DATA FOR PROCESSING:
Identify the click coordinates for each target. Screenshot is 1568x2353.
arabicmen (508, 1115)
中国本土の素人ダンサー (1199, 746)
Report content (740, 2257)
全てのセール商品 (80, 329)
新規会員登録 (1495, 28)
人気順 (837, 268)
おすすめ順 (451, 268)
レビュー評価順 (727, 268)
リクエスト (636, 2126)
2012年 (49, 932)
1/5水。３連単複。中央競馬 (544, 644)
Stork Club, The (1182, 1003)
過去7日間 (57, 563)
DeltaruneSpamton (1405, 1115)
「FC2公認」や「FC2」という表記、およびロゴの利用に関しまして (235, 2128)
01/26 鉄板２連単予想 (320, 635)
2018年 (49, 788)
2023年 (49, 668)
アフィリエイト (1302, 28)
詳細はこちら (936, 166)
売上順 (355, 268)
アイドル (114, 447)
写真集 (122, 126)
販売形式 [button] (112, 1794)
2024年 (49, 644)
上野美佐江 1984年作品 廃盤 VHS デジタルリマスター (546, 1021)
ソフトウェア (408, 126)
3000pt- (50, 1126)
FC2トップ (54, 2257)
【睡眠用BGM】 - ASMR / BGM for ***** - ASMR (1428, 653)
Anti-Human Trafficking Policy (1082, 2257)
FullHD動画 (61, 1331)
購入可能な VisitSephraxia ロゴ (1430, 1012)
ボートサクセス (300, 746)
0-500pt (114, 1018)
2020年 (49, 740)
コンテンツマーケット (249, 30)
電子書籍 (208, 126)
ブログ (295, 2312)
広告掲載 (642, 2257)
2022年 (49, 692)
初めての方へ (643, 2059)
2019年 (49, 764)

EXERCISE REQUIREMENTS:
Arrange every line of the entries above as a Markdown table with two columns, "No." and "Entry Line," numbering the lines in order and omitting any blank lines.

FINAL ANSWER:
| No. | Entry Line |
|---|---|
| 1 | Identify the click coordinates for each target. Screenshot is 1568x2353. |
| 2 | arabicmen (508, 1115) |
| 3 | 中国本土の素人ダンサー (1199, 746) |
| 4 | Report content (740, 2257) |
| 5 | 全てのセール商品 (80, 329) |
| 6 | 新規会員登録 (1495, 28) |
| 7 | 人気順 (837, 268) |
| 8 | おすすめ順 (451, 268) |
| 9 | レビュー評価順 (727, 268) |
| 10 | リクエスト (636, 2126) |
| 11 | 2012年 (49, 932) |
| 12 | 1/5水。３連単複。中央競馬 (544, 644) |
| 13 | Stork Club, The (1182, 1003) |
| 14 | 過去7日間 (57, 563) |
| 15 | DeltaruneSpamton (1405, 1115) |
| 16 | 「FC2公認」や「FC2」という表記、およびロゴの利用に関しまして (235, 2128) |
| 17 | 01/26 鉄板２連単予想 (320, 635) |
| 18 | 2018年 (49, 788) |
| 19 | 2023年 (49, 668) |
| 20 | アフィリエイト (1302, 28) |
| 21 | 詳細はこちら (936, 166) |
| 22 | 売上順 (355, 268) |
| 23 | アイドル (114, 447) |
| 24 | 写真集 (122, 126) |
| 25 | 販売形式 [button] (112, 1794) |
| 26 | 2024年 (49, 644) |
| 27 | 上野美佐江 1984年作品 廃盤 VHS デジタルリマスター (546, 1021) |
| 28 | ソフトウェア (408, 126) |
| 29 | 3000pt- (50, 1126) |
| 30 | FC2トップ (54, 2257) |
| 31 | 【睡眠用BGM】 - ASMR / BGM for ***** - ASMR (1428, 653) |
| 32 | Anti-Human Trafficking Policy (1082, 2257) |
| 33 | FullHD動画 (61, 1331) |
| 34 | 購入可能な VisitSephraxia ロゴ (1430, 1012) |
| 35 | ボートサクセス (300, 746) |
| 36 | 0-500pt (114, 1018) |
| 37 | 2020年 (49, 740) |
| 38 | コンテンツマーケット (249, 30) |
| 39 | 電子書籍 (208, 126) |
| 40 | ブログ (295, 2312) |
| 41 | 広告掲載 (642, 2257) |
| 42 | 2022年 (49, 692) |
| 43 | 初めての方へ (643, 2059) |
| 44 | 2019年 (49, 764) |